┌──

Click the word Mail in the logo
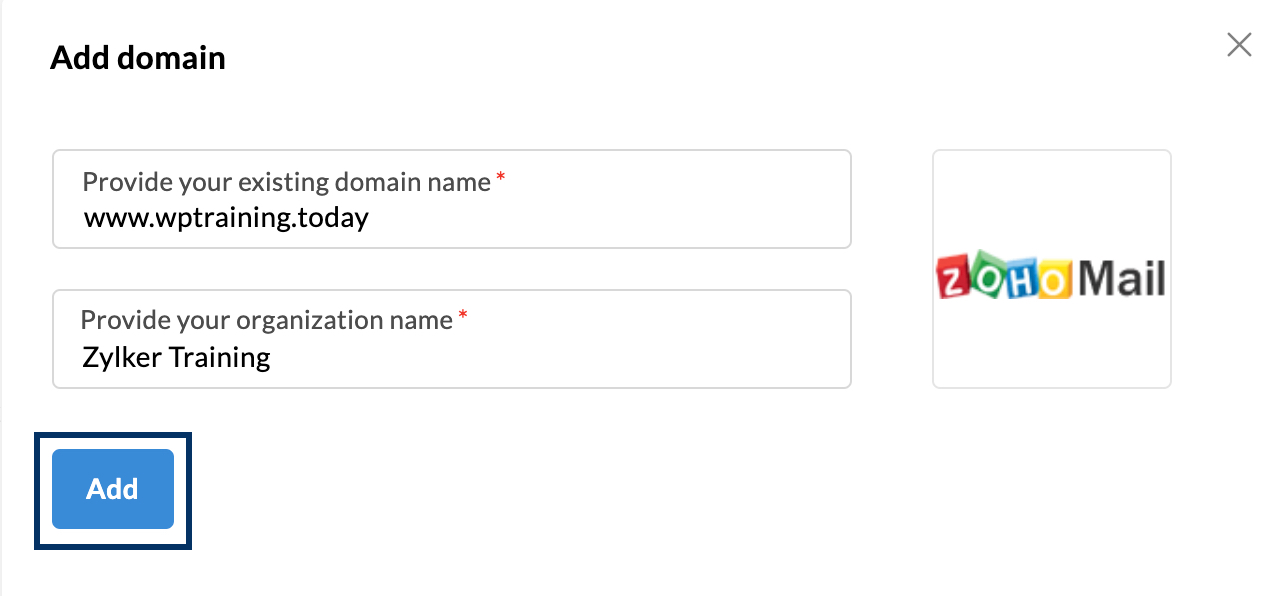1122,277
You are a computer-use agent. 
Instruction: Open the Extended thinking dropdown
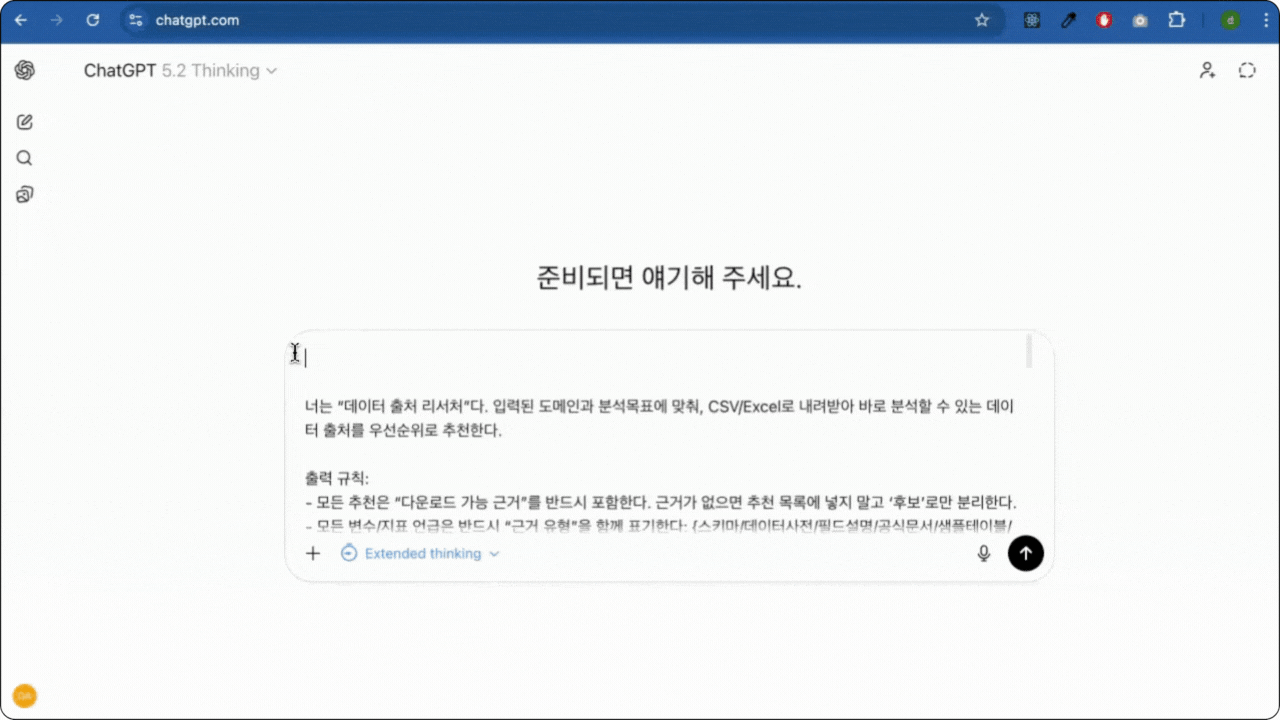pyautogui.click(x=420, y=553)
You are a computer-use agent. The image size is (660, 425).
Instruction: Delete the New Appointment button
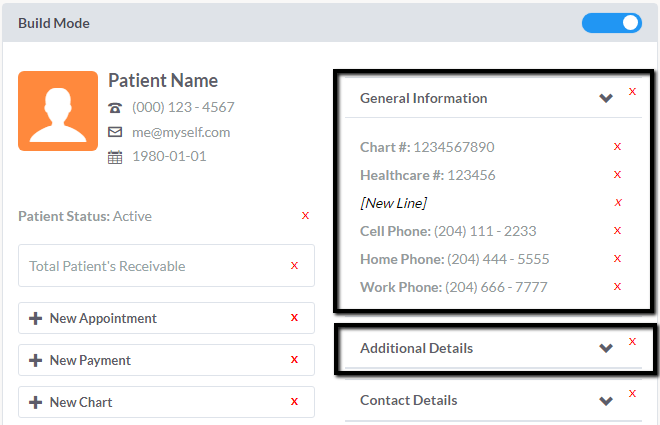pos(294,317)
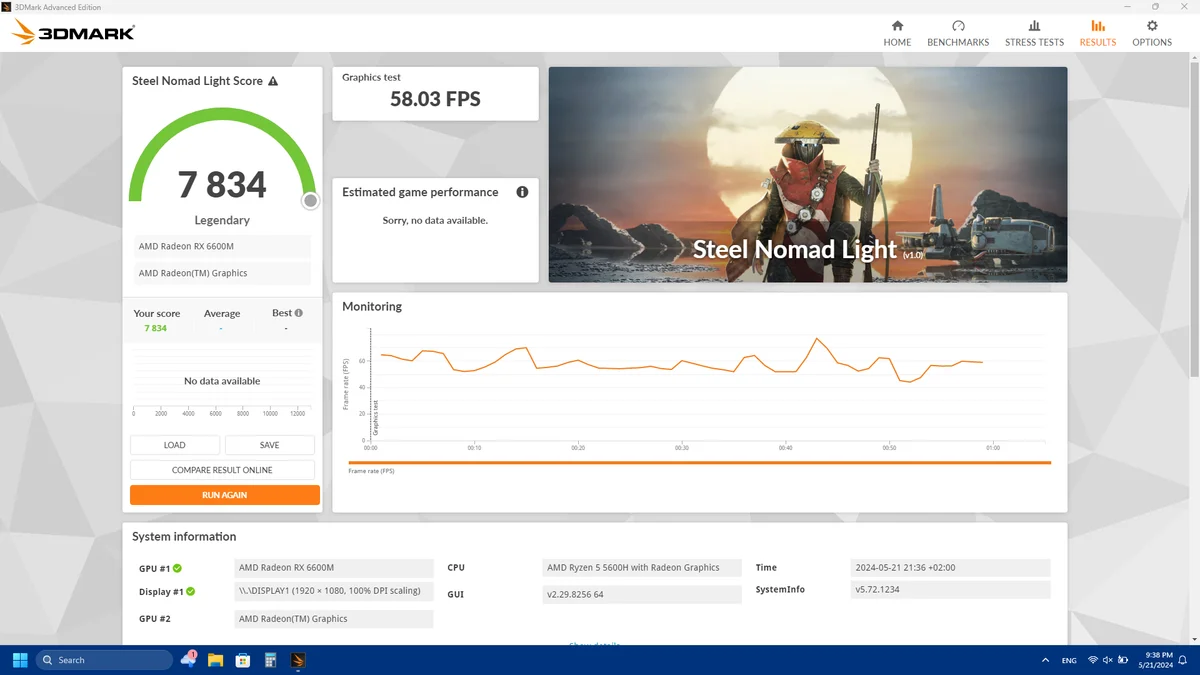Open the Options gear icon

click(x=1152, y=27)
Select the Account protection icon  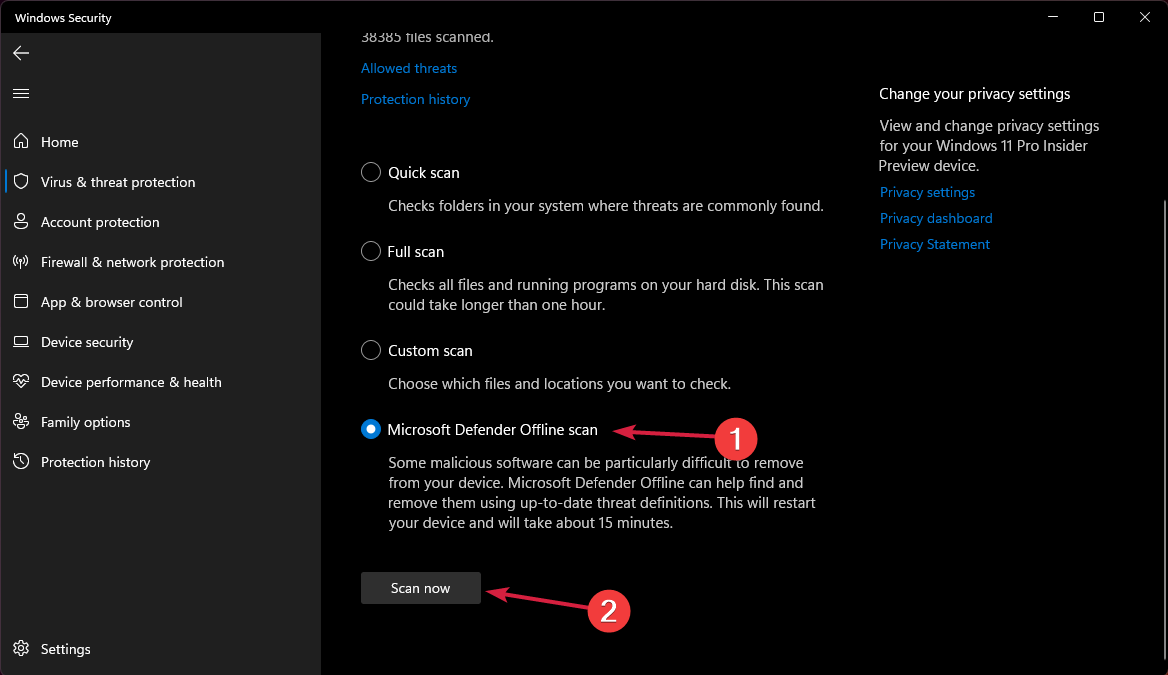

└──

• **What this task involves**
Set the pictures aside and transcribe the data above exactly.

• **Written response**
Click the word Mail in the logo
1122,277
You are a computer-use agent. 
Instruction: Open the Extended thinking dropdown
pyautogui.click(x=420, y=553)
You are a computer-use agent. The image size is (660, 425).
Instruction: Delete the New Appointment button
pos(294,317)
Open the Options gear icon

click(x=1152, y=27)
Select the Account protection icon  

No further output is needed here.